I am confused with the proof of Lemma 1.5.10 in Algebraic Function Fields and Codes by Henning Stichtenoth.
Let $0\ne\omega\in\Omega_F$. Then there is a uniquely determined divisor $W\in M(\omega)$ such that $A≤W$ for all $A\in M(\omega)$.
$\Omega_F$ is the set of Weil differentials of function field $F/K$, and $M(\omega)$ is the set of divisors $A$ such that $\omega$ vanishes on the adele space $\mathcal A_F(A)+F$.
In the proof he said:
... we can choose a divisor $W\in M(\omega)$ of maximal degree. Suppose $W$ does not have the property of our lemma. Then there exists a divisor $A_0\in M(\omega)$ with $A_0\not\le W$, i.e. $v_Q(A_0)>v_Q(W)$ for some divisor $Q$. We claim that $W+Q\in M(\omega)$, which is a contradiction to the maximality of $W$. In fact, consider an adele $\alpha=(\alpha_P)\in\mathcal A_F(W+Q)$. We can write $\alpha=\alpha^\prime+\alpha^{\prime\prime}$ with $$\alpha_P^\prime=\begin{cases}\alpha_P&\text{ for }P\ne Q,\\0&\text{ for }P=Q,\end{cases}\quad\alpha_P^{\prime\prime}=\begin{cases}0&\text{ for }P\ne Q,\\\alpha_Q&\text{ for }P=Q.\end{cases}$$ Then $\alpha^\prime\in\mathcal A_F(W)$ and $\alpha^{\prime\prime}\in\mathcal A_F(A_0)$.

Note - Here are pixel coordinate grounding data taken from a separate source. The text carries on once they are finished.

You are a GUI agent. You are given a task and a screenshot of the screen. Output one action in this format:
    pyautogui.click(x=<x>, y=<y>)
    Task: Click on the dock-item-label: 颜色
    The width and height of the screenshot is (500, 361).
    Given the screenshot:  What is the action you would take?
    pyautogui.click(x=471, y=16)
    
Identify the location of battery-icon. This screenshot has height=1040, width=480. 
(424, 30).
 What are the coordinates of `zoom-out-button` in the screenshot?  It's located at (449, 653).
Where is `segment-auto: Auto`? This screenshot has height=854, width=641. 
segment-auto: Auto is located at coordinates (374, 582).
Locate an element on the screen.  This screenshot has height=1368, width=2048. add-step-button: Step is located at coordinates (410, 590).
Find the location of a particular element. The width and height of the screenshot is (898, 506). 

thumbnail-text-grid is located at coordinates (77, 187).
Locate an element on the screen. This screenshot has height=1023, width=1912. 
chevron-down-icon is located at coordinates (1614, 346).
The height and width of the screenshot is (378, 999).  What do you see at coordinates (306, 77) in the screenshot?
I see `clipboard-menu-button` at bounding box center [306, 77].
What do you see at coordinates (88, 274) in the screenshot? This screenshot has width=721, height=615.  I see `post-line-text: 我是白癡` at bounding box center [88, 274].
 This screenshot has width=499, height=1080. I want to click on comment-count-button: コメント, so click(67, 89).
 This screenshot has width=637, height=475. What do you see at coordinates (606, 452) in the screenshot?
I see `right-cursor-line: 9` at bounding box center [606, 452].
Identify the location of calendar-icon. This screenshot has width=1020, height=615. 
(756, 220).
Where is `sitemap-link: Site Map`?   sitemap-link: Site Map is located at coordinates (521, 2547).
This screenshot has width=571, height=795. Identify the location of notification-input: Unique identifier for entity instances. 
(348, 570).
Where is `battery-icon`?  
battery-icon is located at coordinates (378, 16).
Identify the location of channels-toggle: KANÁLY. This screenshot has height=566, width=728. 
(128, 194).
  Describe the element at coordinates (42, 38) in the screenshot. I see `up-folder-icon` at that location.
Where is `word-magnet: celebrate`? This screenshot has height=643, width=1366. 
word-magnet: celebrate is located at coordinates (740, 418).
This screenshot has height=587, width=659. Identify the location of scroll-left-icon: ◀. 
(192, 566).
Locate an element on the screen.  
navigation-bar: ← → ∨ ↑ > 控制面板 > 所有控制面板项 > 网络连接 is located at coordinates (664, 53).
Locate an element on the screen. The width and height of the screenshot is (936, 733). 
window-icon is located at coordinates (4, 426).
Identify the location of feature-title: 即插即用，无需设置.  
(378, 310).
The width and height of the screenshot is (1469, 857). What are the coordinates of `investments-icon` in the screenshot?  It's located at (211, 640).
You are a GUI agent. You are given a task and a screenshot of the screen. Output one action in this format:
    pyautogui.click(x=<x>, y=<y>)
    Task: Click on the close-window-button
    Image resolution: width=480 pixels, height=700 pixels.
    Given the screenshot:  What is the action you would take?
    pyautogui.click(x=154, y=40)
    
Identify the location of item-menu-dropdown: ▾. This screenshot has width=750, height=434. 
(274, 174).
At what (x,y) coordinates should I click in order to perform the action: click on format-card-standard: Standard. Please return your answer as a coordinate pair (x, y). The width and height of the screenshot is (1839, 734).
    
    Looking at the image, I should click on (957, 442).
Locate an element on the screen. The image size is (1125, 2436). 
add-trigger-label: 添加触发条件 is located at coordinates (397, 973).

As far as I know, $\alpha^\prime\in\mathcal A_F(W)$ only if $0=v_Q(\alpha_Q^\prime)\ge-v_Q(W)$, but I can see nowhere that $v_Q(W)\ge0$, as well as $v_P(A_0)\ge0$.
Forgive me if this is trivial.
Note that $\alpha'_P$ is the $p$th component of the adele $\alpha'$ and that $\nu_P(0) = \infty$ by definition. Therefore, $\nu_Q(\alpha'_Q) = \nu_Q(0) = \infty > -\nu_Q(W)$ since $\nu_Q(W)$ is necessarily finite. Therefore, you get that $\alpha'\in \mathcal A_F(W)$. This same reasoning also gives you that $\alpha''\in \mathcal A_F(A_0)$.